WHAT IS REQUIRED >> Copy task for the material below: print the line with "The image size" and every line after it to the end, exactly as written, without the pictures.

DATA FOR THE TASK >>

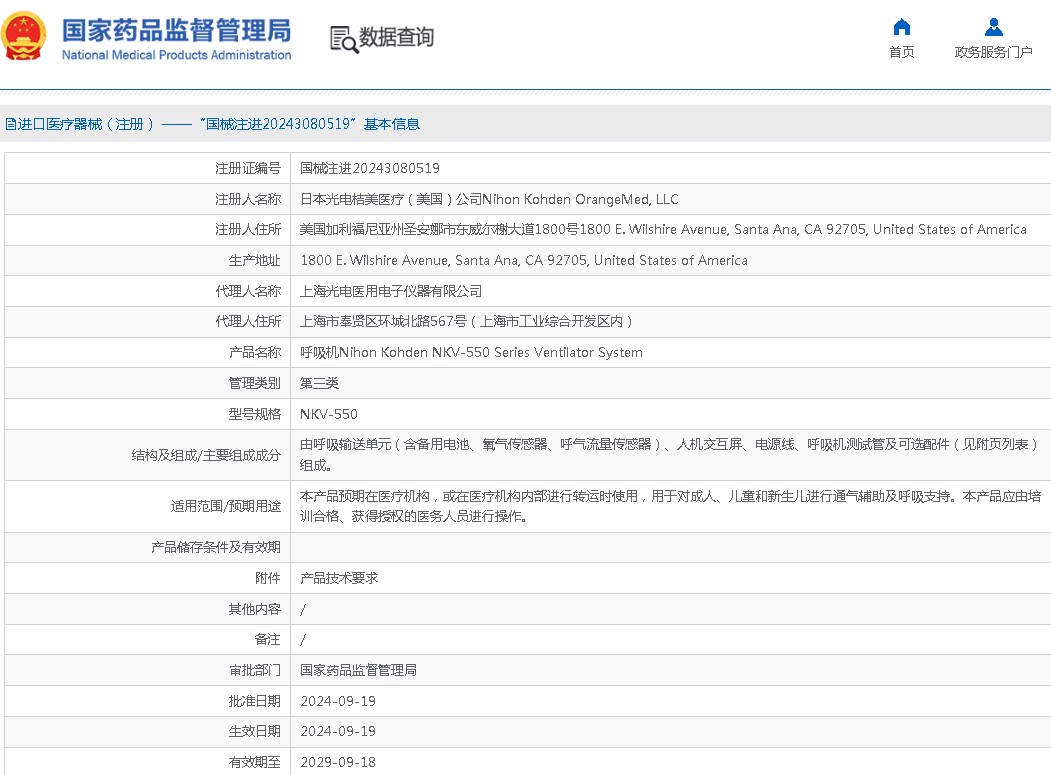Click the national emblem logo
This screenshot has height=775, width=1051.
24,37
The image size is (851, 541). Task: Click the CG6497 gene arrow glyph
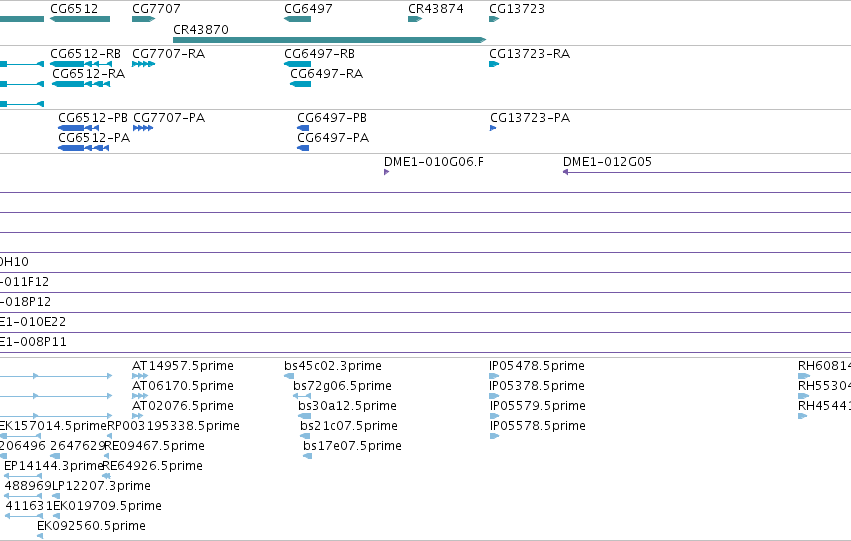click(x=297, y=19)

WRITTEN RESPONSE >>
The image size is (851, 541). Task: Click the CG6497 gene arrow glyph
click(x=297, y=19)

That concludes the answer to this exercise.